I also don't know whether Prisma even supports abstracting away the complicated logic we're trying to do here. We might need to use the raw feature (that we're starting with). Prisma is a relatively new tool and can't handle everything people want to do.

It definitely can be that I'm lacking knowledge to decide correctly or maybe I gave up too early but what I understood is, in our case, it doesn't seem too promising.

I looked at your codeshare and it looked like it was the right direction, and I think you're thinking about this well and asking good questions.
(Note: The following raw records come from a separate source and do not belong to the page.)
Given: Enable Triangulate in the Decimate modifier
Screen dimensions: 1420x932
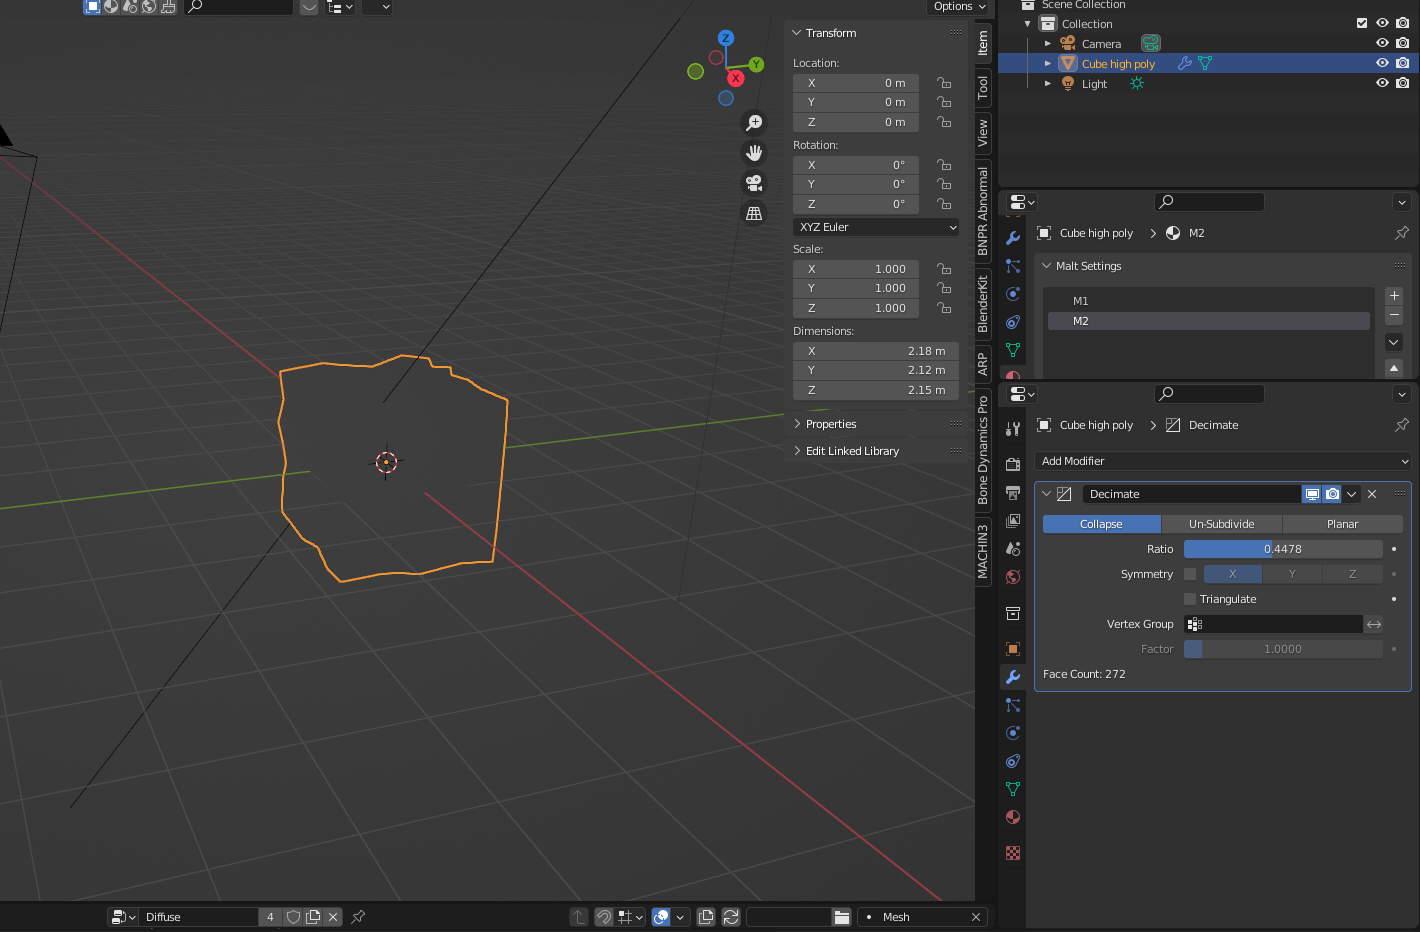Looking at the screenshot, I should (x=1189, y=598).
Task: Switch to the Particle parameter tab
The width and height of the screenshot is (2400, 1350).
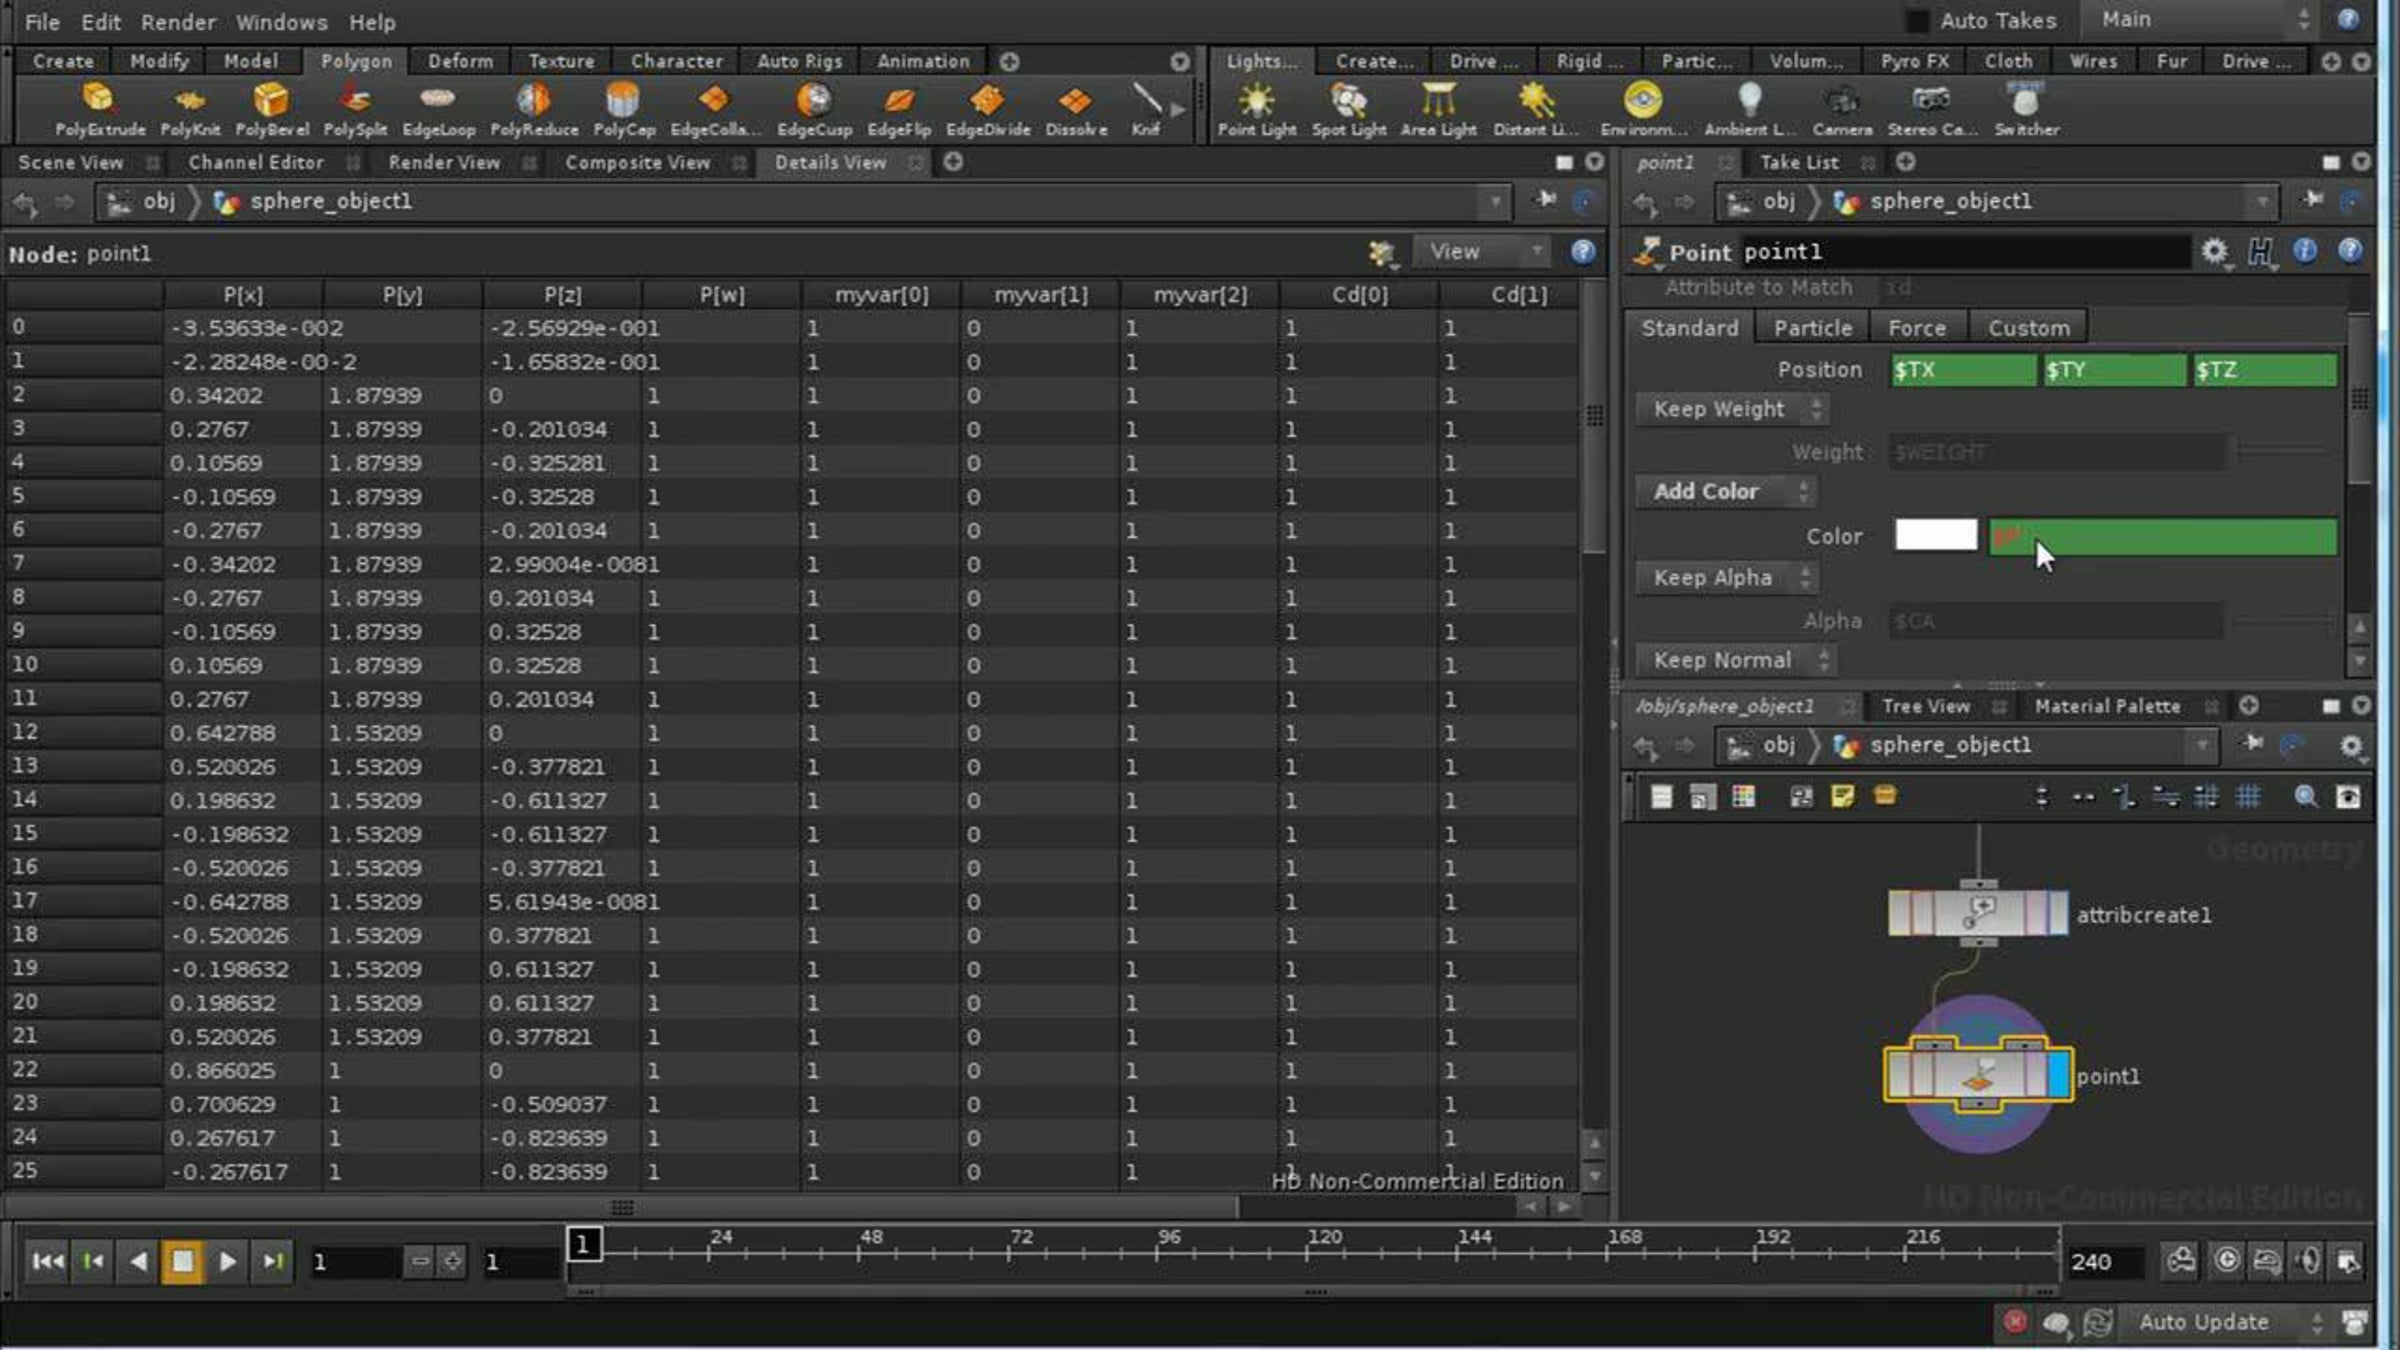Action: 1812,328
I gave you access to the repo; sorry you did't have it til now.

Thank you!

eadsoy commented 2 years ago

Using this approach with CTEs: https://stackoverflow.com/a/68684814/10684149, I named the first CTE query that looks for long period of inactivity long_period_of_inactivity, and the second one that returns most recent activity date most_recent_activity. If the first query doesn't return a result, the second query is executed. In the second query I selected moment as we have in the first one and included_in_block_timestamp in receipts just to match the integer data type in diff_to_previous and see if we get results. This is very long and the execution time was around 459 ms, with my testnet account. I am just adding it here as a working and one whole query.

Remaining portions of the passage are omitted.